A nurse is assessing a newborn who is 16 hr old. Which of the following findings should the nurse report to the provider?
- A. Substernal retractions.
- B. Acrocyanosis.
- C. Overlapping suture lines.
- D. Head circumference 33 cm (13 in).
Correct Answer: A
Rationale: The correct answer is A: Substernal retractions. Substernal retractions indicate respiratory distress in a newborn, which can be a serious issue requiring immediate medical attention. Acrocyanosis (choice B) is a common finding in newborns and is not concerning. Overlapping suture lines (choice C) can be normal in newborns and typically resolve on their own. A head circumference of 33 cm (13 in) (choice D) is within the normal range for a newborn.

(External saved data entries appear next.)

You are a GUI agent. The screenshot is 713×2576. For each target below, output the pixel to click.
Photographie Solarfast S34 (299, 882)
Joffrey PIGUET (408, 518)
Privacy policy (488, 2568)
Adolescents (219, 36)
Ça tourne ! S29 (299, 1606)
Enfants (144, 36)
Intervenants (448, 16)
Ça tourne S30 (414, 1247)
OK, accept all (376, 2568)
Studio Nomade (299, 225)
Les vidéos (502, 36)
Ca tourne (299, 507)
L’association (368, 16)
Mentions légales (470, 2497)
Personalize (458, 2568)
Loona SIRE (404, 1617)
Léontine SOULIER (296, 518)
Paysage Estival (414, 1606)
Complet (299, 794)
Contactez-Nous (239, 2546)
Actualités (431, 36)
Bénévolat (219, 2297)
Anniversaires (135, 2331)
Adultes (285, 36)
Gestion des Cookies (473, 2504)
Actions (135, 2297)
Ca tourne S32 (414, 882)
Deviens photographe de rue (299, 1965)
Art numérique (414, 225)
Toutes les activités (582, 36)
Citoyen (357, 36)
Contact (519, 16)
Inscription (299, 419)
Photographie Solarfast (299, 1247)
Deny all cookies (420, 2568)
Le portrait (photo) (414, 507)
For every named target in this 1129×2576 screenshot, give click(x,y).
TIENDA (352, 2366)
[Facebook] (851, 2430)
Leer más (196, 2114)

A nurse is assessing a client who gave birth vaginally 12 hr ago and palpates their uterus to the right above the umbilicus. Which of the following interventions should the nurse perform?
- A. Reassess the client in 2 hr.
- B. Administer simethicone.
- C. Assist the client to empty their bladder.
- D. Instruct the client to lie on their right side.
Correct Answer: C
Rationale: The correct answer is C: Assist the client to empty their bladder. After giving birth vaginally, the uterus should be midline and firm. Palpating it above the umbilicus and to the right indicates a full bladder displacing the uterus. Emptying the bladder will allow the uterus to return to its normal position. A: Reassessing in 2 hours is unnecessary as the issue is a full bladder. B: Administering simethicone is for gas relief and not relevant in this situation. D: Instructing the client to lie on their right side does not address the underlying issue of the full bladder.